IM software allows users to swap text messages and files in real time from a computer or cell phone, with Microsoft, Yahoo or AOL programs being the most popular.

Spim is more insidious than spam because messages pop up automatically when a user is logged in, making them harder to ignore. "It feels more intrusive," says Jason Catlett of anti-spam company Junkbusters in New Jersey.

Spimmers share some tactics with spammers. For example, they create software bots that scour internet chat rooms and web sites for IM usernames, or systematically guess them using random name generators. As with spam, the bots bombard these addresses with unsolicited messages sent in high volumes from throwaway accounts.

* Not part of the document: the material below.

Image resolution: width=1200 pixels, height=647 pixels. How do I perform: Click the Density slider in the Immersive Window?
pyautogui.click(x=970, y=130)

However, users of IM programs commonly use a "buddy list" of invited friends to limit who can send messages to them. The buddy lists can be switched off, but their widespread use makes it more difficult for spimmers to message a stranger's computer. In contrast, most users of email do not use "white lists" to filter incoming email.


Buried code

Faced with these challenges, spimmers have developed new tools. Some resemble common virus writing techniques, such as devising a malicious piece of code that exploits vulnerabilities in IM programs.

Spimmers bury the code in a link or file and send it to an IM user. If the user activates the code, the spimmer can then message people on the user's buddy list by borrowing their identity.

Although spimmers must initially find users whose "buddy list" setting is switched off, getting that user to then click on a link or download a file is often easier than it is via email.

"In email, if you see a message called something like "enhanced body part" you will ignore it. But if an instant message just pops up while you are talking to a friend, you might just click on it," says Genelle Hung, a Radicati analyst.

Another spimming tool is even more stealthy. Spimmers deploy bots in chatrooms that pose as people and persuade other chatters to invite them on to their buddy lists. In a crowded chatroom, an invitation can be solicited with a fairly rudimentary impersonation, says Stowe Boyd of the technology consulting firm A Working Model in Virginia.

Although it is on the rise, analysts do not predict that spim will ever be sent in bulk on the scale of spam. This is mainly because IM messages only travel over one company's servers, making it much easier to monitor and block suspicious activity. Emails, on the other hand, are routed through multiple service providers before arriving at their destination.

Celeste Biever